Exercise requirements →
a. Transcribe the part of the text on Shabbat in Genesis that opens with the words containing "וַיְכֻלּ֛וּ הַשָּׁמַ֥יִם וְהָאָ֖רֶץ" and closes with "to be made.".
b. According to the text on Shabbat in Genesis, which Hebrew word never appears in the passage recalling the first seventh day?

Page text →
*** Begin section ***

The word וַיִּכָּלֵ֥א (vayyikkale, “ceased”) shares most of the same Hebrew letters as וַיְכֻלּ֛וּ (vaykhullu, “were completed”)—the word that begins—and first introduces Shabbat in—Genesis 2:1–3. In this passage, recalling the first sabbath day, when God rested after six days of creating the cosmos (recalled in Genesis, chapter 1), the story of the first time there was a seventh day—the Hebrew word Shabbat (שַׁבָּת) never appears. Nonetheless, the passage accentuates the three-consonant root of the Hebrew word Shabbat (שׁ־ב־ת, shinbettav or shinvettav) and the letter combination כל (kaflamed or khaflamed), like in the words vayyikale, vaykhullu, or kol (כֹּל, “everything”):

 

וַיְכֻלּ֛וּ הַשָּׁמַ֥יִם וְהָאָ֖רֶץ וְכׇל־צְבָאָֽם׃ וַיְכַ֤ל אֱלֹהִים֙ בַּיּ֣וֹם הַשְּׁבִיעִ֔י מְלַאכְתּ֖וֹ אֲשֶׁ֣ר עָשָׂ֑ה וַיִּשְׁבֹּת֙ בַּיּ֣וֹם הַשְּׁבִיעִ֔י מִכׇּל־מְלַאכְתּ֖וֹ אֲשֶׁ֥ר עָשָֽׂה׃ וַיְבָ֤רֶךְ אֱלֹהִים֙ ‏אֶת־י֣וֹם הַשְּׁבִיעִ֔י וַיְקַדֵּ֖שׁ אֹת֑וֹ כִּ֣י ב֤וֹ שָׁבַת֙ מִכׇּל־מְלַאכְתּ֔וֹ אֲשֶׁר־בָּרָ֥א אֱלֹהִ֖ים לַעֲשֽׂוֹת׃

The Heavens and the earth vekhol (וְכׇל, “and all of”) its celestial hosts vaykhullu (“were completed”). God vaykhal (וַיְכַ֤ל, “completed”) on the seventh day God’s work that God had done. [God] vayyishbot (וַיִּשְׁבֹּת֙, “rested”) on the seventh day mikkol (מִכׇּל, “from all”) of God’s work that God had done. God blessed the seventh day and sanctified it. For then [God] shavat (שָׁבַת֙, “ceased”) mikkol (“from all”) of God’s work that God had created to be made.

*** End section ***

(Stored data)

*** Begin section ***

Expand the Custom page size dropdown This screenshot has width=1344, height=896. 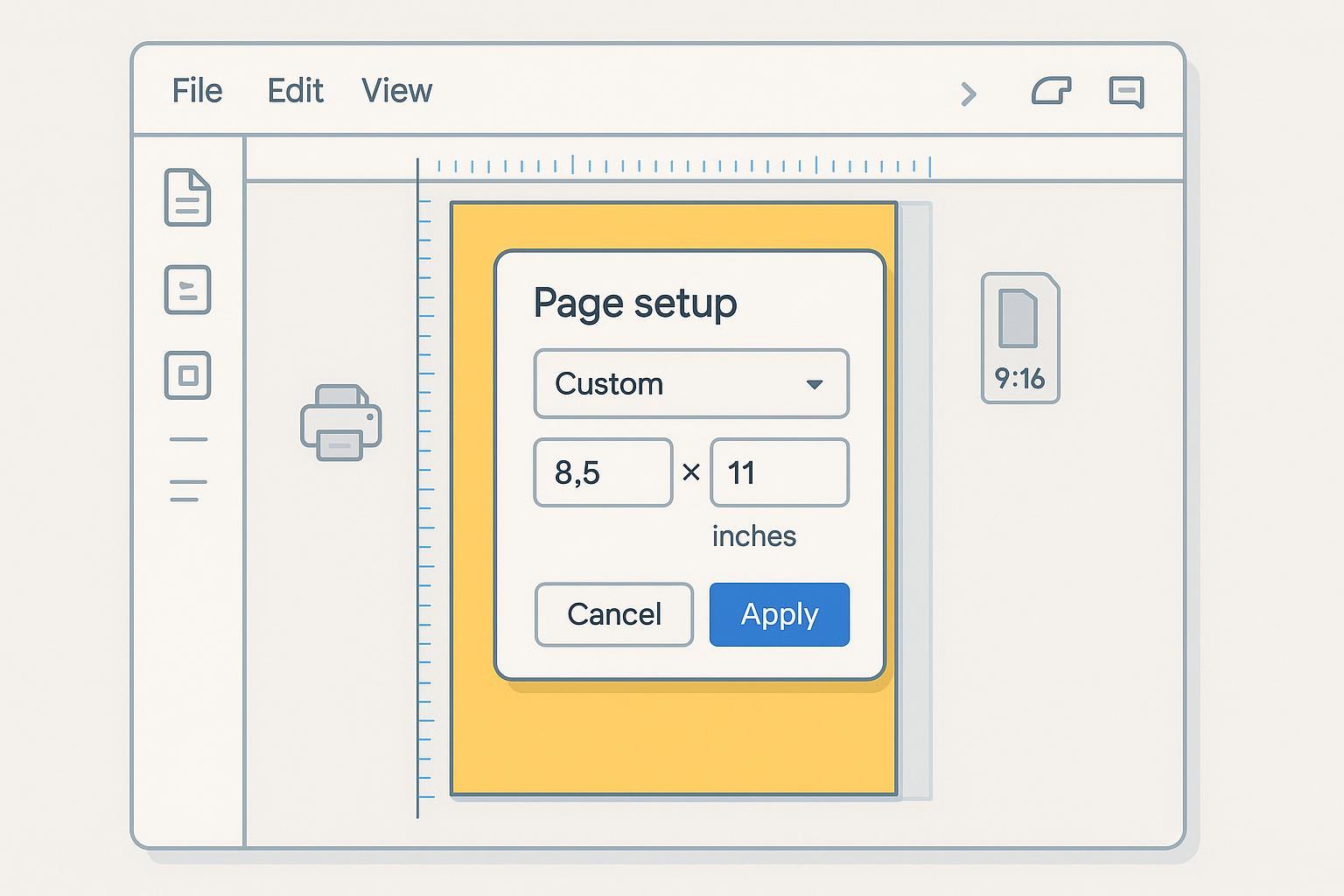coord(691,384)
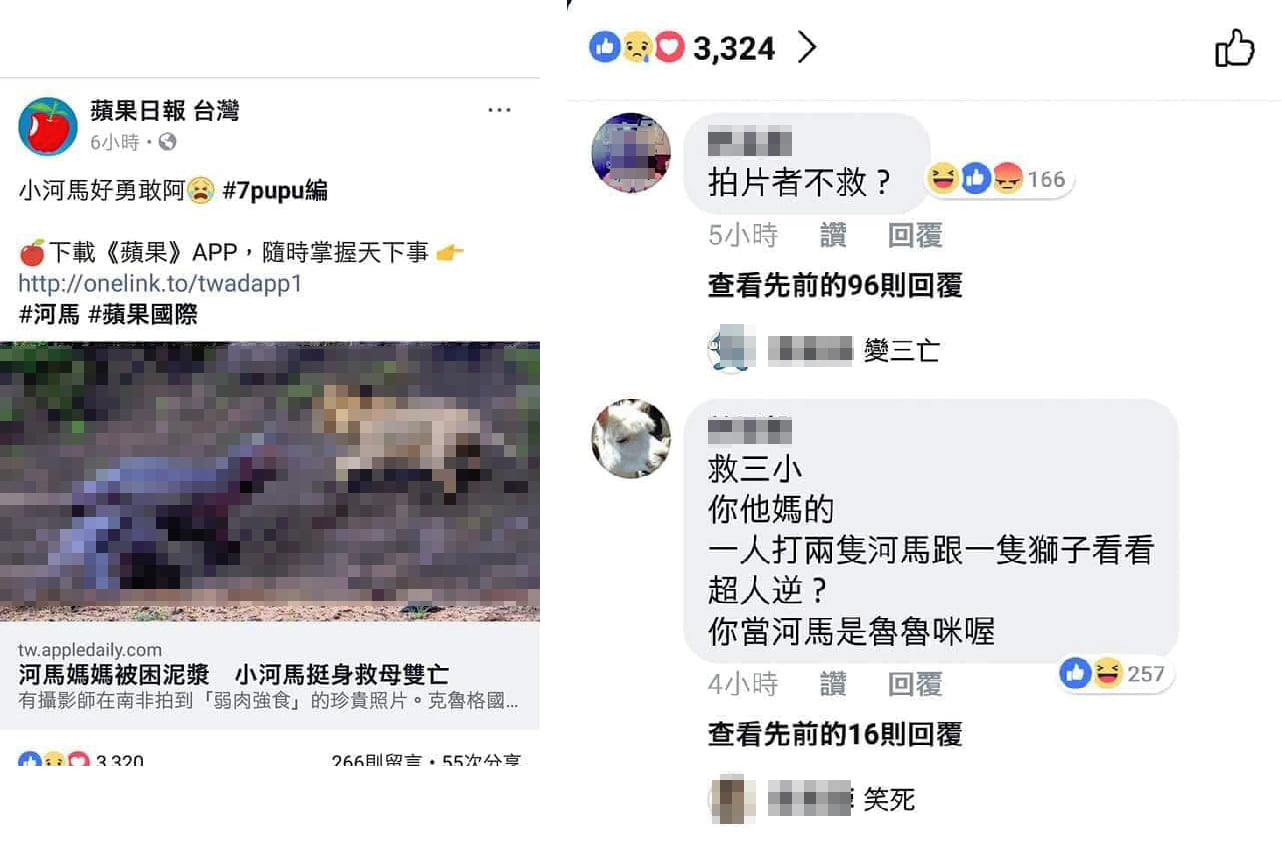The image size is (1282, 841).
Task: Show the 257 reactions on second comment
Action: point(1115,674)
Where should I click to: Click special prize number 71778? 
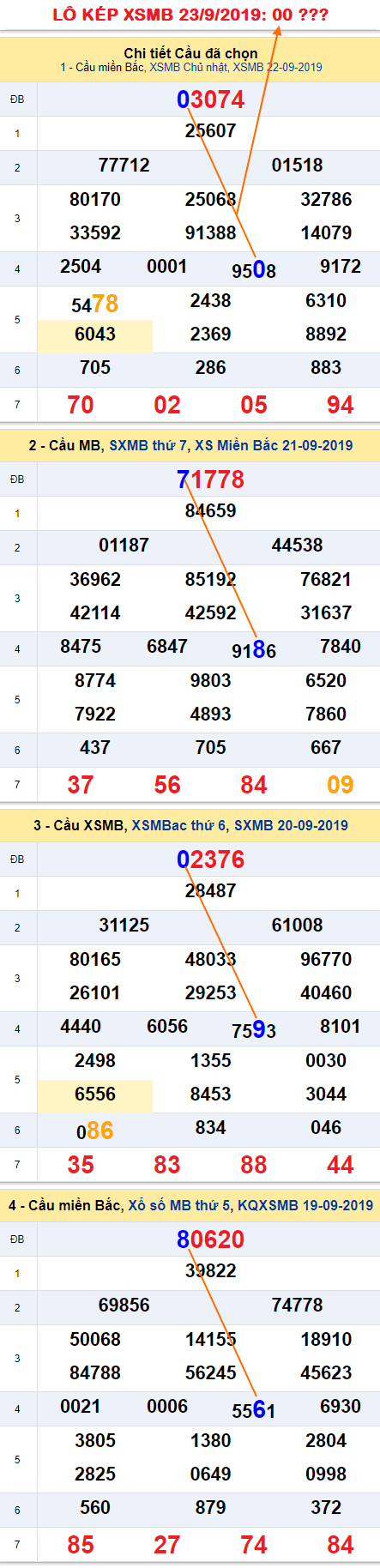click(x=211, y=479)
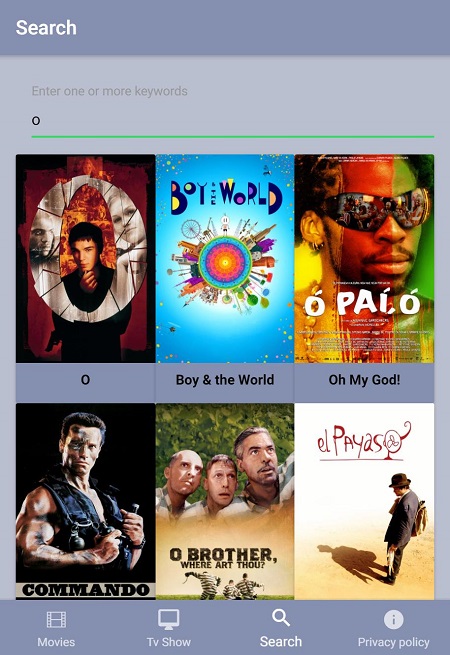Open the Privacy policy tab label

(393, 642)
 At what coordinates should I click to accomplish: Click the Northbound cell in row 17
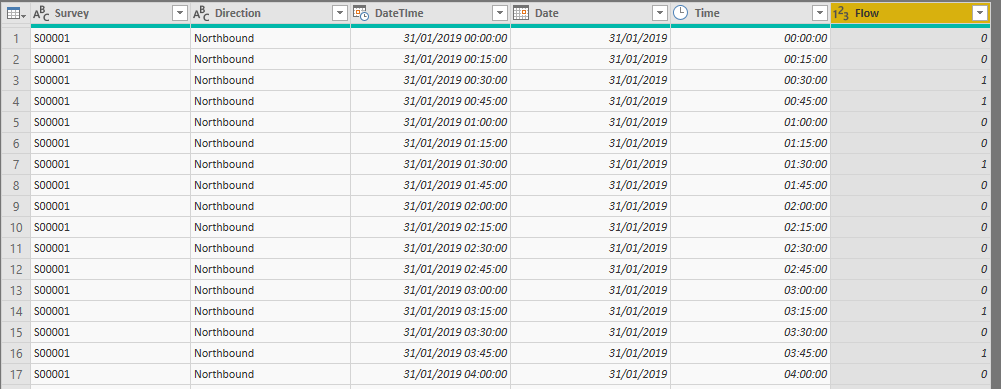[x=270, y=374]
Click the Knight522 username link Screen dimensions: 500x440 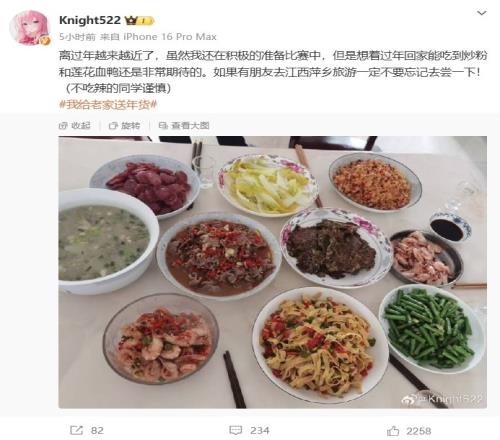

*** End section ***

Answers to the tasks →
a.
וַיְכֻלּ֛וּ הַשָּׁמַ֥יִם וְהָאָ֖רֶץ וְכׇל־צְבָאָֽם׃ וַיְכַ֤ל אֱלֹהִים֙ בַּיּ֣וֹם הַשְּׁבִיעִ֔י מְלַאכְתּ֖וֹ אֲשֶׁ֣ר עָשָׂ֑ה וַיִּשְׁבֹּת֙ בַּיּ֣וֹם הַשְּׁבִיעִ֔י מִכׇּל־מְלַאכְתּ֖וֹ אֲשֶׁ֥ר עָשָֽׂה׃ וַיְבָ֤רֶךְ אֱלֹהִים֙ ‏אֶת־י֣וֹם הַשְּׁבִיעִ֔י וַיְקַדֵּ֖שׁ אֹת֑וֹ כִּ֣י ב֤וֹ שָׁבַת֙ מִכׇּל־מְלַאכְתּ֔וֹ אֲשֶׁר־בָּרָ֥א אֱלֹהִ֖ים לַעֲשֽׂוֹת׃

The Heavens and the earth vekhol (וְכׇל, “and all of”) its celestial hosts vaykhullu (“were completed”). God vaykhal (וַיְכַ֤ל, “completed”) on the seventh day God’s work that God had done. [God] vayyishbot (וַיִּשְׁבֹּת֙, “rested”) on the seventh day mikkol (מִכׇּל, “from all”) of God’s work that God had done. God blessed the seventh day and sanctified it. For then [God] shavat (שָׁבַת֙, “ceased”) mikkol (“from all”) of God’s work that God had created to be made.

b. Shabbat (שַׁבָּת)